Crafters disagree about whether it’s cheaper to grow all your own materials or to buy them. Keep track of the time you spend growing, harvesting, and drying your flowers, in order to decide whether you might be better off buying some or even all of your materials. Try buying some things that you can’t grow, and sell them alongside or incorporated with your own product. For example, you may grow plenty of small, filler-type plants but need a big, attention-getting flower for your bouquets. Buying dried roses or peonies might very well give your bouquets the crowning touch that puts them into a much higher price range. Just be sure you’re marking up every purchased flower that you sell.

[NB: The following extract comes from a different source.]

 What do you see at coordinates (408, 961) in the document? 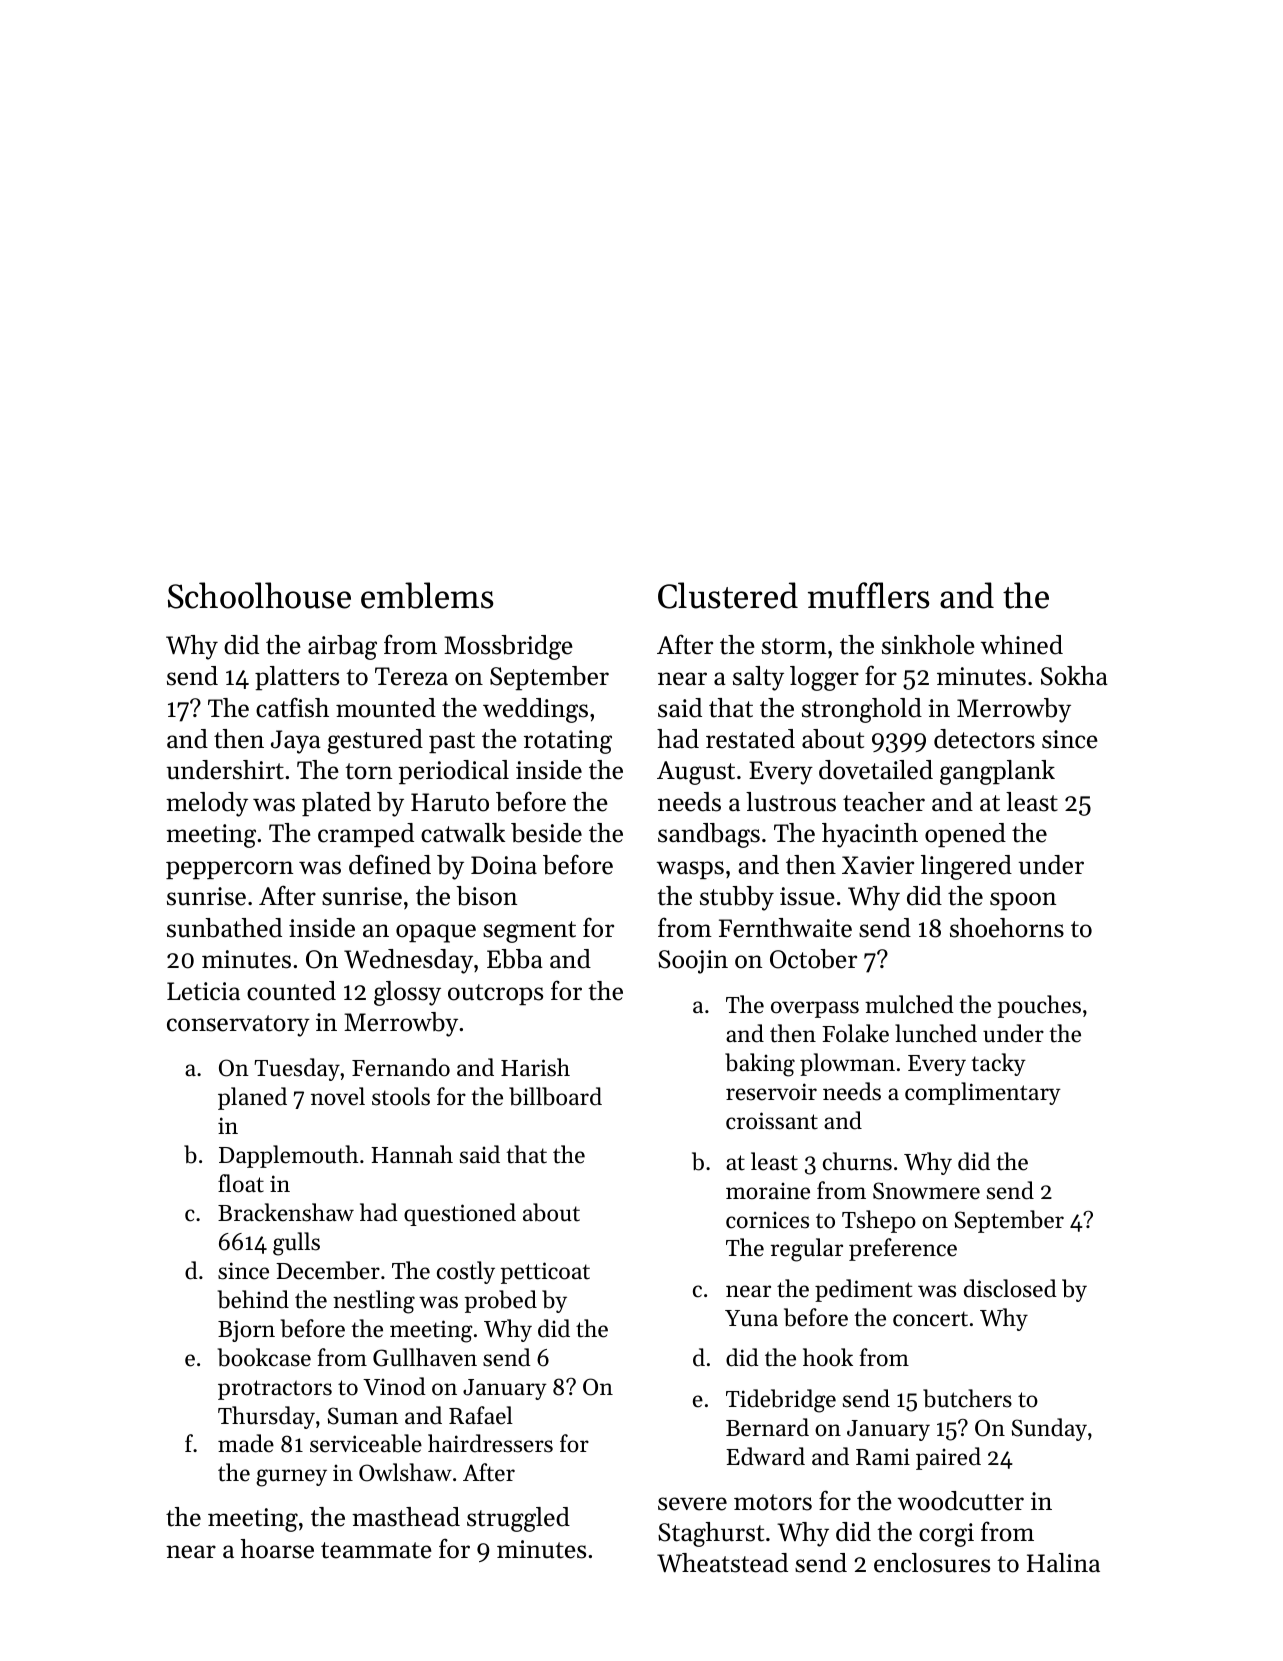
I see `Wednesday` at bounding box center [408, 961].
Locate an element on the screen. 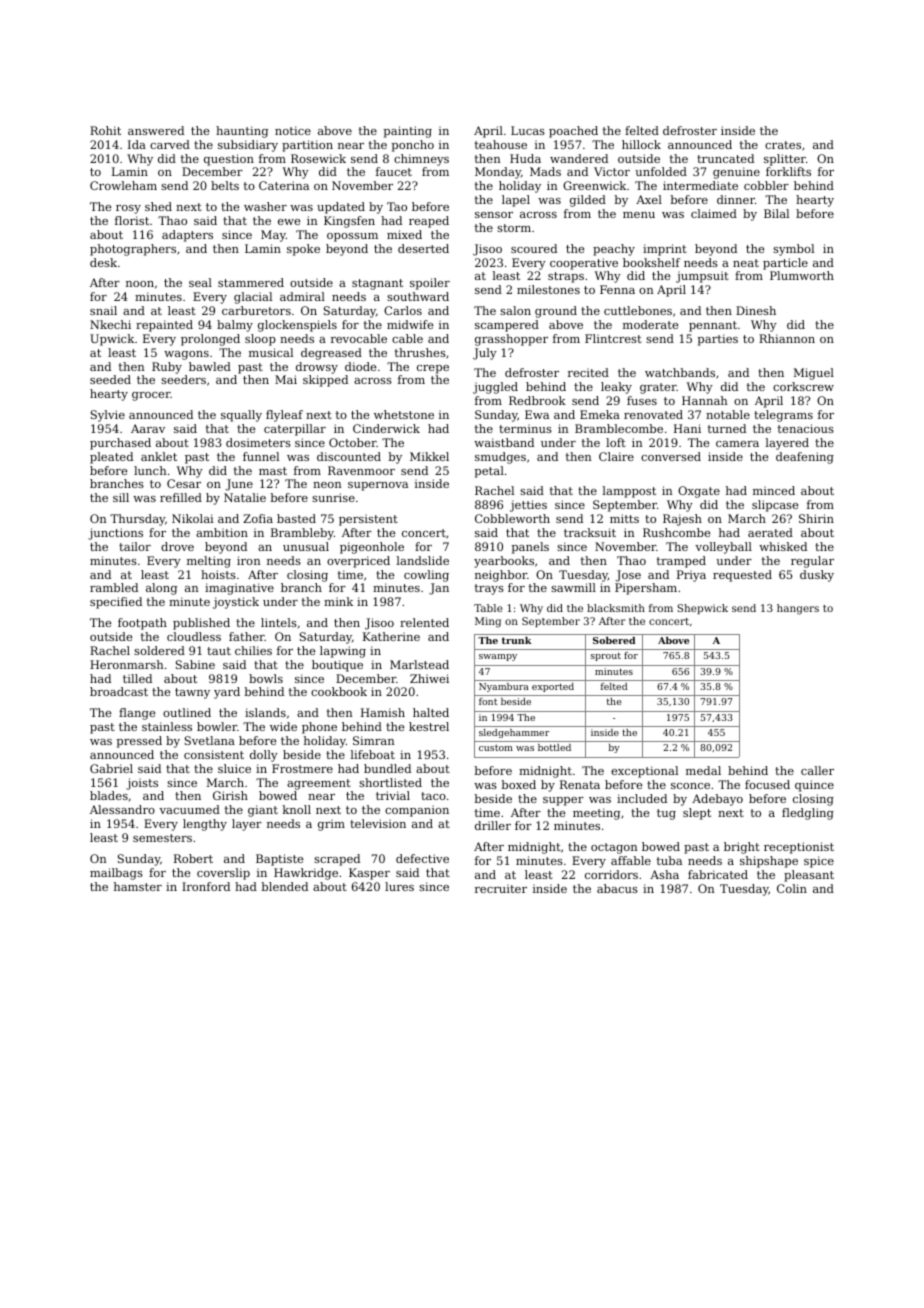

If you try to sell both fresh and dried flowers, you may meet yourself coming and going. Although the growing of each is the same, the marketing is not. Try to keep good records that will allow you to compare the profit margin on each type of product. Obviously, selling flowers fresh by the bunch is going to be far less labor-intensive than harvesting, drying, storing, and then crafting products. But you must also take into consideration the strength of each market: How much can you sell fresh? How much dried? In addition, you must consider the overall workload on your farm; for example, if your growing season is short and a September frost puts you out of the fresh-flower business, you may need a few months of dried-flower sales in order to make a profit.

Ultimately, the type of flowers you grow can’t be determined solely by arithmetic—you need to take subjective factors into account, too. The most important one, in my opinion, is your own personal enjoyment. If you really love crafting with drieds, then by all means do it! You’ll be happiest at work you enjoy, whether or not it’s the most profitable approach. If, on the other hand, you don’t really like to spend time working with drieds, why bother with it? The first few years that we grew flowers, I made wreaths to sell at farmers’ markets. The wreaths were quite popular, and at $40 each, I made a profit. But I did not enjoy sitting up till midnight, crafting, after working outside all day. As soon as I got a good hold on the fresh-flower market, I stopped doing drieds altogether.